The company recently emerged from development mode with the launch of Smart Genome, a proprietary genome interpretation, analysis, and reporting engine that was initially developed by genomic scientists, bioinformaticians, software engineers, clinicians, and laboratory professionals at HLI. The platform features software that can accept raw sequence data, analyze and interpret it, and generate clinical reports with detailed descriptions of pathogenic and likely pathogenic variants and their associated risks as well as pharmacogenomic findings to help physicians understand how their patients process certain medications.
Smart Genome also features a search engine that lets clinicians and researchers query and annotate sequence data. Underpinning both the interpretation software and search engine is a database of 35,000 de-identified whole genomes that have been curated and annotated.
Since it was developed, HLI has used the platform to curate over 7,000 genes and millions of variants. They’ve also generated clinical whole genome reports across hereditary monogenic disease, polygenic risk, pharmacogenomics, and nutrition and wellness traits. “Our genomics stack is repeatable, objective, and designed to scale with technology, not people,” said Wayne Delport, Simplify Genomics co-founder and CTO. “This allows us to extract clinically relevant content from genomes with minimal human intervention. We have demonstrated the feasibility of this approach over the past five years, seamlessly issuing clinical whole genome reports since 2018.”
All of this data and functionality is now available from Simplify Genomics and will be used to provide genomic clinical reports directly to physicians. Later on, the company will have an option that lets customers use Smart Genome to generate reports themselves. But for now, these reports are the company’s primary revenue source. Prices for reports range from $1250–1500 for the initial report.
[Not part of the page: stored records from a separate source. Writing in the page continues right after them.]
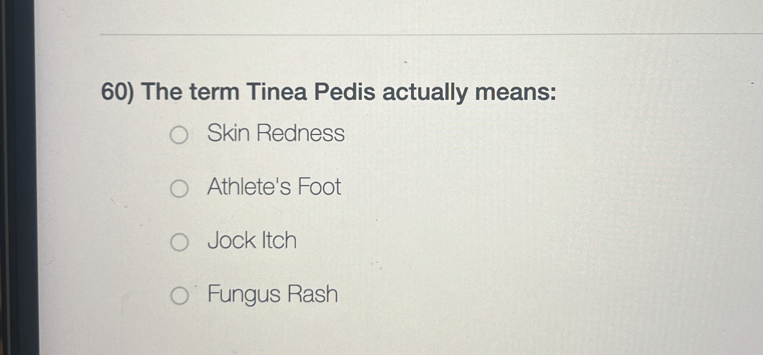
Task: Click the Jock Itch answer label
Action: (252, 241)
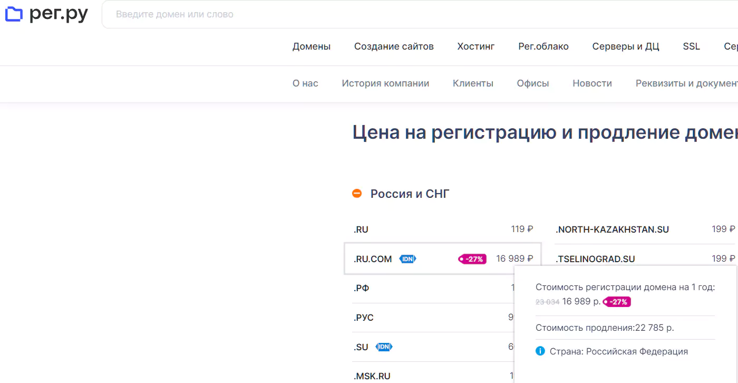Open the О нас page link
This screenshot has width=738, height=383.
(305, 83)
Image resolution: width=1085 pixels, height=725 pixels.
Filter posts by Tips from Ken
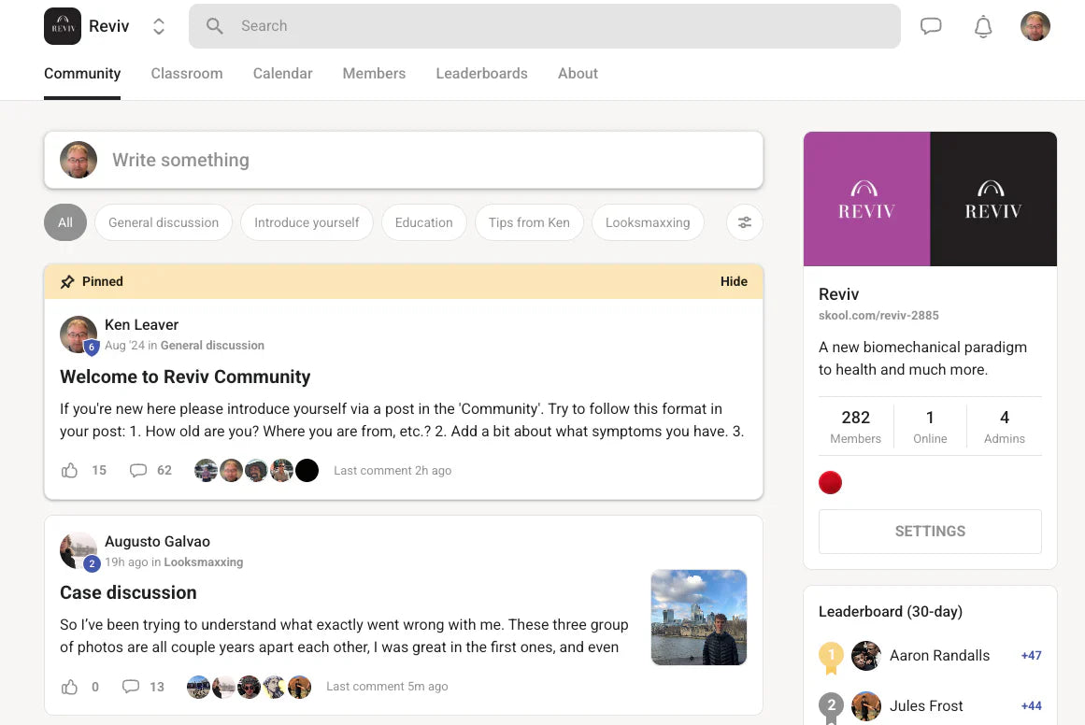[529, 222]
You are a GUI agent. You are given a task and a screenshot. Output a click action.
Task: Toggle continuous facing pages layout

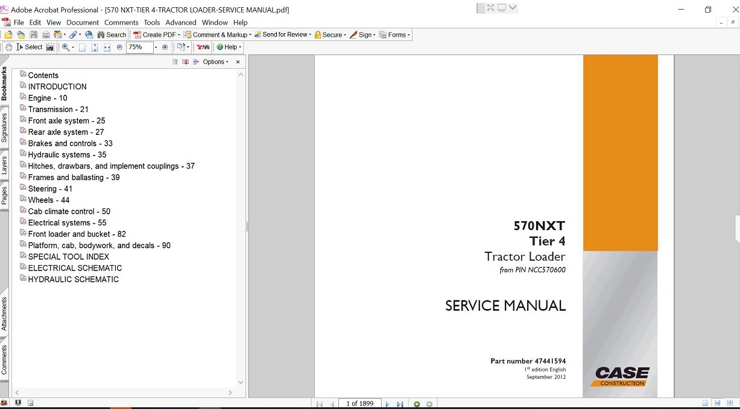tap(730, 403)
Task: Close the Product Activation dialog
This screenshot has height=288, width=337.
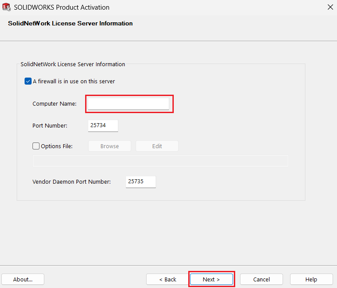Action: pos(330,7)
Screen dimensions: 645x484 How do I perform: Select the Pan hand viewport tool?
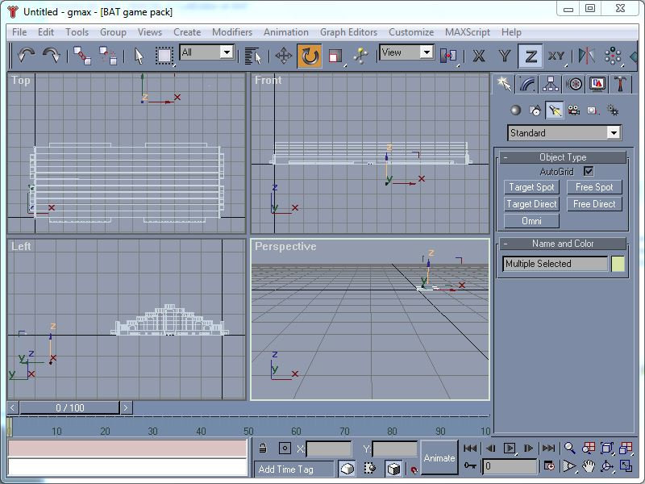tap(588, 466)
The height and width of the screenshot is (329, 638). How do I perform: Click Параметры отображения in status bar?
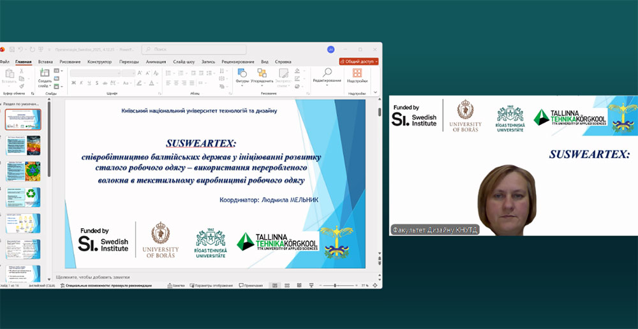(211, 286)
For that price, patients get information on variants associated with various diseases and disorders including metabolic, cardiovascular, cancer, endocrine, and neurological. “We are starting in the executive health, concierge medicine space which is a massive market to seed our platform and report,” he said. Physicians in this setting would typically order reports for patients interested in understanding their risks of developing different conditions or how they might metabolize specific drugs. Simplify Genomics will provide physicians and patients with updated reports as they get new information about relevant variants, and patients only need to be sequenced once.
To get reports, clinicians can either send de-identified sequence data directly to the company for interpretation and reporting or they can send samples to a Simplify Genomics vendor partner for sequencing. Going from raw sequence data to clinical report takes a matter of days. Right now, the company is validated for blood and working on securing the validation needed for saliva samples. The company is also offering an open version of its database and search engine for researchers to use.
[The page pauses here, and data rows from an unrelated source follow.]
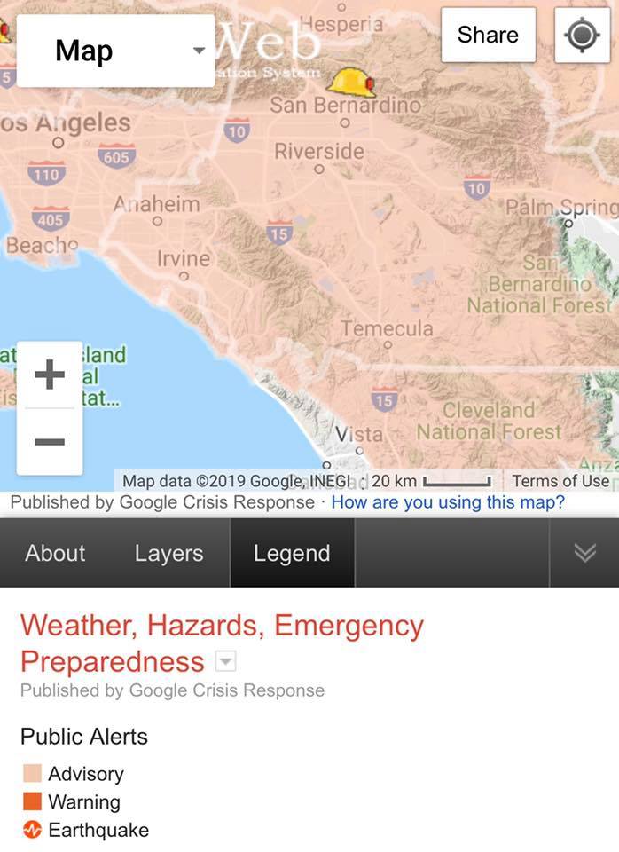The width and height of the screenshot is (619, 852).
Task: Click the Advisory color swatch
Action: 32,773
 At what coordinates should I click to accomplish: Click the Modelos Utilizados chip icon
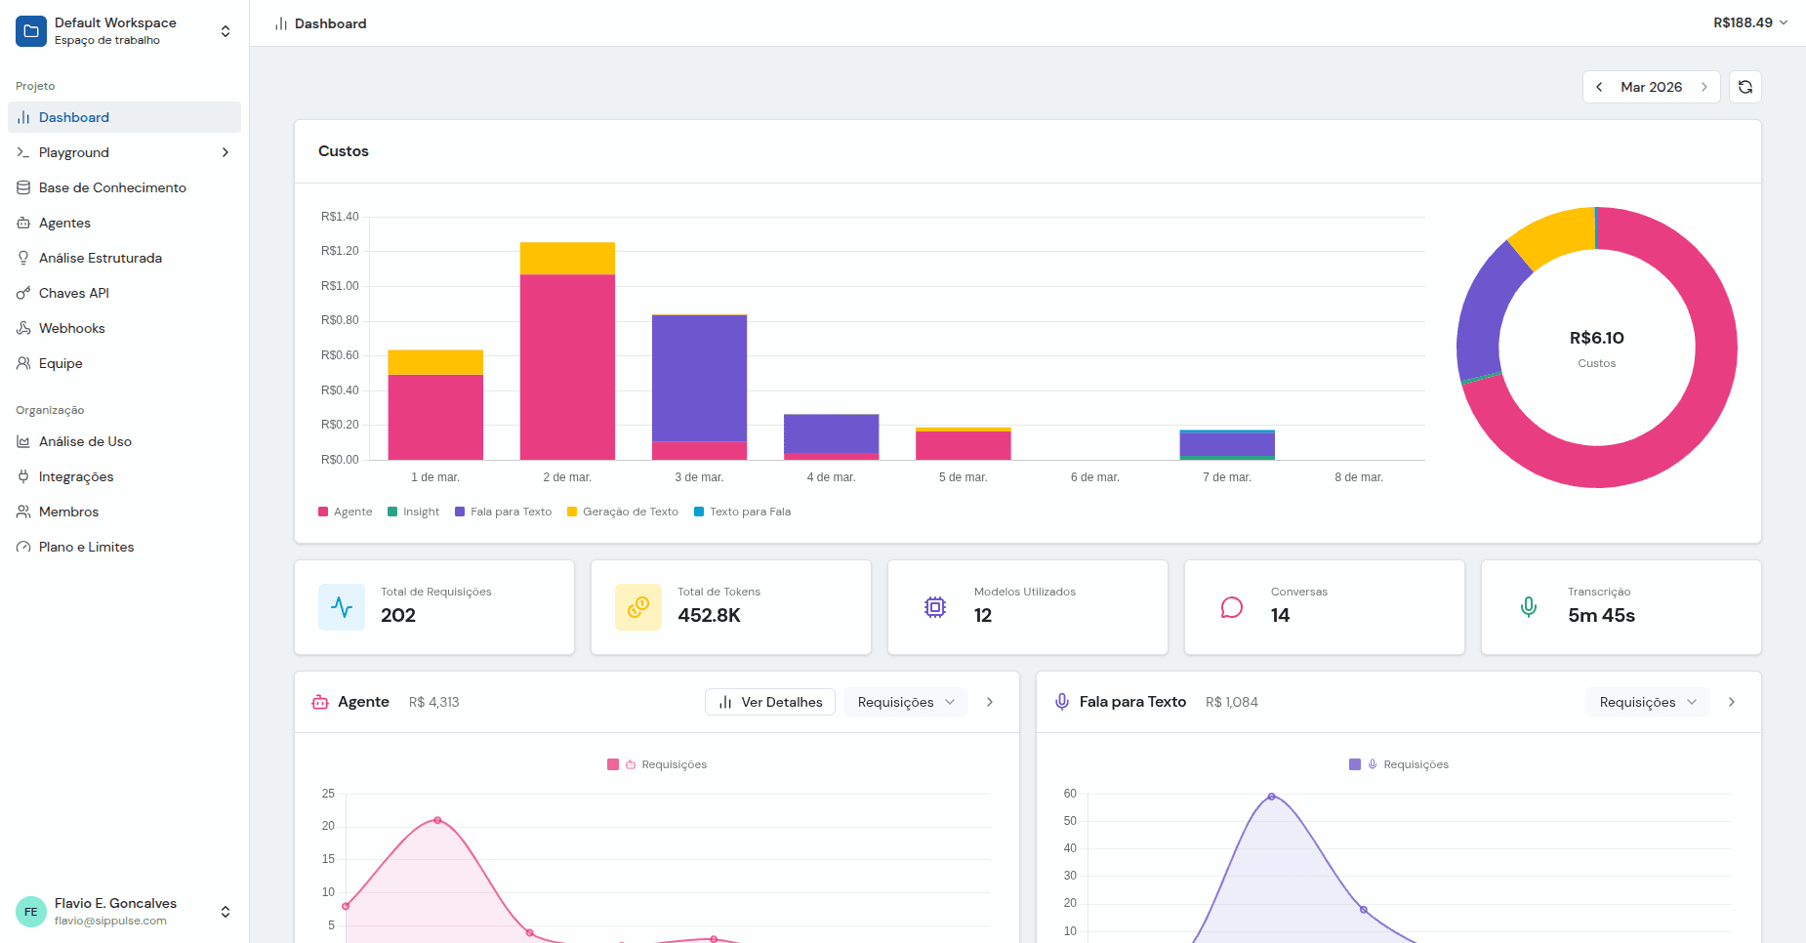[x=935, y=607]
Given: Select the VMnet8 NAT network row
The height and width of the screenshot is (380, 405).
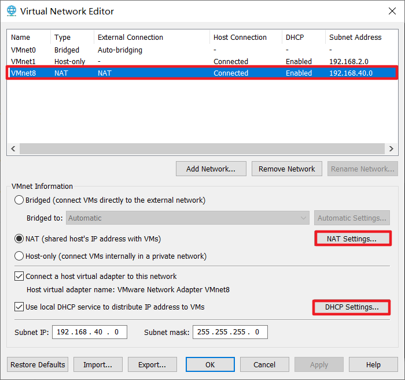Looking at the screenshot, I should (x=23, y=73).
Simplify Genomics is entering a market that includes established players like Fabric Genomics. Most recently, Fabric announced collaborations with Oxford Nanopore and DNAnexus. Both partnerships were announced at last year’s American Society for Human Genetics conference. Fabric’s collaboration with Oxford Nanopore is focused on supporting the use of nanopore sequencing to characterize genetic disorders in neonatal and pediatric intensive units. With DNAnexus, Fabric is integrating its genomic analysis tools and AI engine with the DNAnexus cloud to interpret genomic sequences, detect clinically actionable variants, and generate patient reports.
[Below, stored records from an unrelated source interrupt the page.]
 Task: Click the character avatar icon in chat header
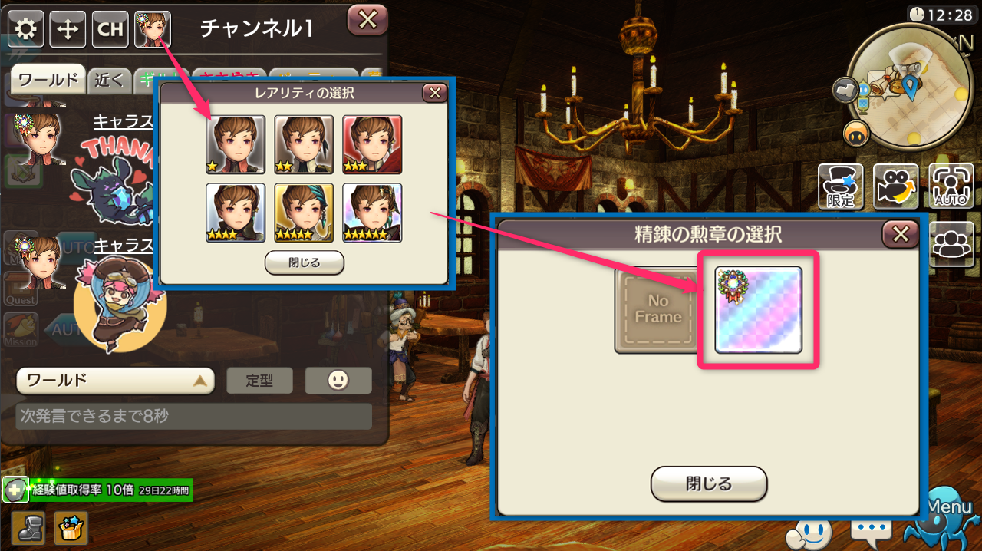152,29
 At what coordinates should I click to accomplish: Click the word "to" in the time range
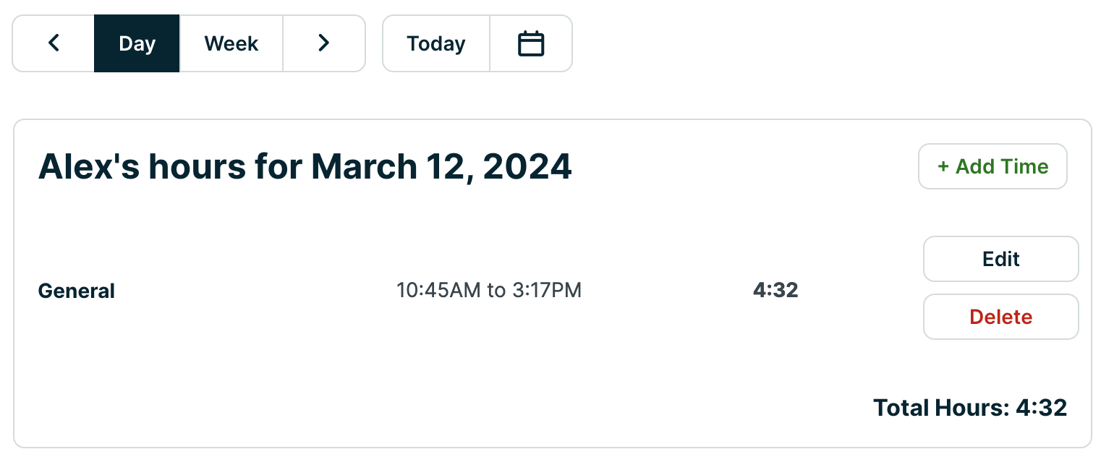(x=496, y=291)
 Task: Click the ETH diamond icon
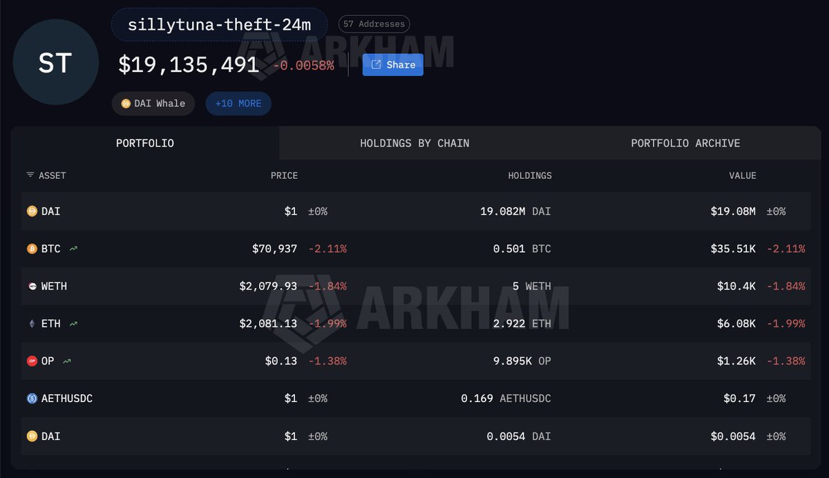tap(32, 323)
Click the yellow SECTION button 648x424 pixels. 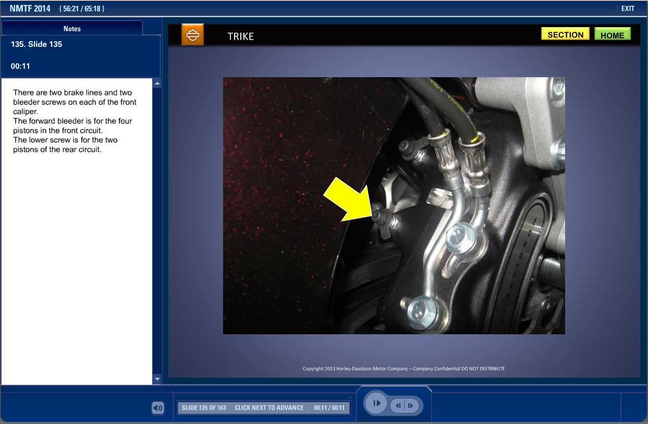point(565,34)
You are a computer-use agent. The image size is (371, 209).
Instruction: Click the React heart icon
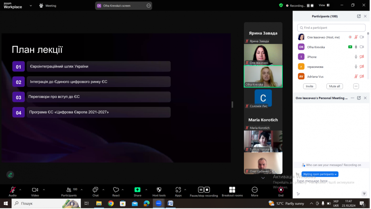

Lacey is confident that Simplify Genomics will stand out for a few reasons. First, the technology itself is not new. It was developed and optimized inside HLI and has been used to issue clinical reports for several years. Furthermore, “we’ve automated the ability to call pathogenic and likely pathogenic variants,” he explained. “It takes the guesswork out of making those calls.” It also means that scientists only have to spend a few minutes verifying the report at the end of the interpretation process. He also believes that the company’s search engine capabilities are a key differentiator from potential competitors.
Although its technology comes out of HLI, Simplify Genomics is a separate entity and is working on building its own customer relationships with clinicians and then moving more broadly into the biotechnology and pharmaceutical industry. HLI does own a portion of Simplify Genomics and the company will continue to deliver genomic clinical reports for HLI’s executive health business.
Simplify Genomics raised some financing around the time it spun out from HLI and is currently raising additional funding through a second financing round. Lacey declined to disclose exactly how much they have already raised and plan to raise in the new round.